Source text:
*** Block opens ***
|Re: Repair for HP 41CX|
Message #5 Posted by Vieira, Luiz C. (Brazil) on 29 Jan 2003, 8:45 p.m.,
in response to message #3 by Pyerre
There two types of 41's, and they are recognized by the LCD's window. Have a look at yours and check for their corners: are they clear, sharp 90º edges? If so, yours is a so called fullnut, an earlier design, and this type has a "secondary" board (in fact, the mainboard) inside it with all chips and electronics components built on it, except for the LCD's drivers, that are built in the LCD's assy.
If the LCD has an extra thin black frame (internal) with rounded edges, then you have a halfnut type. This type has newer design and uses SMT (Surface Mounting Technology) components. There is one PQPF (Plastic Quad Package - Flat) CPU built in the keyboard and the other chips are built in the LCD assembly (RAM, ROM and Display Driver - one could call it an R2D2, but this is the designation given to the Voyagers' CPU).
*** Block closes ***
Task directions:
Answer these questions from the HP 41 repair post:
1. What do the corners of the LCD window look like on a fullnut?
2. What type of components does the halfnut design use?
3. In a halfnut, where is the CPU built?

Material provided:
*** Block opens ***
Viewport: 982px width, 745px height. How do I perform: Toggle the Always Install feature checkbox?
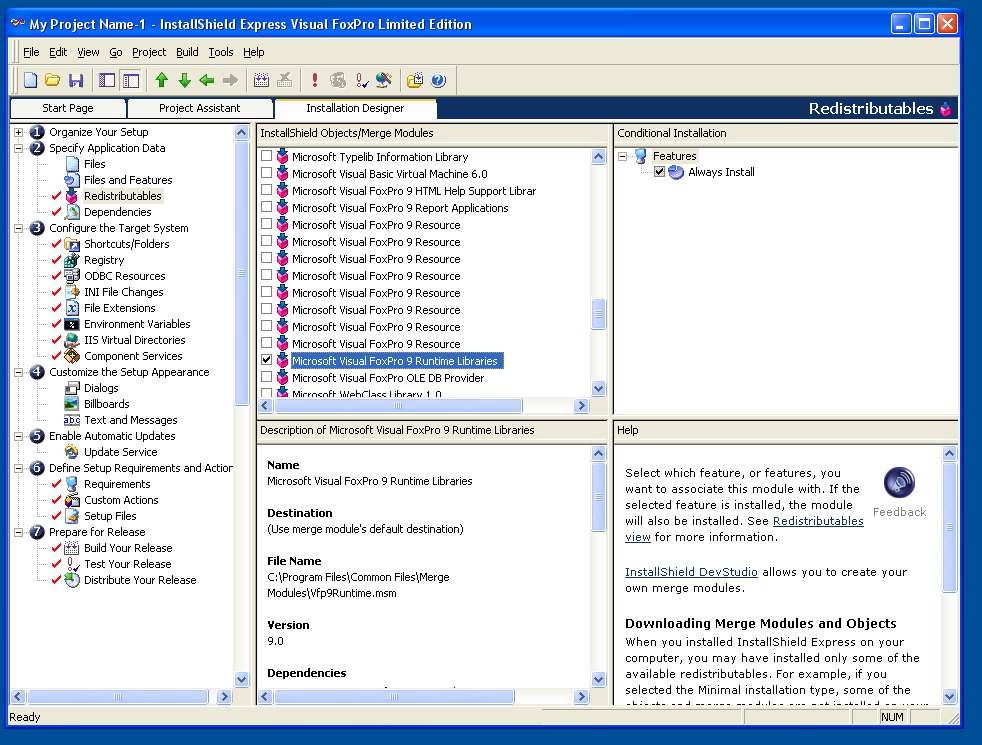pos(659,172)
*** Block closes ***
Output of the task:
1. Clear, sharp 90º edges.
2. SMT (Surface Mounting Technology) components.
3. In the keyboard.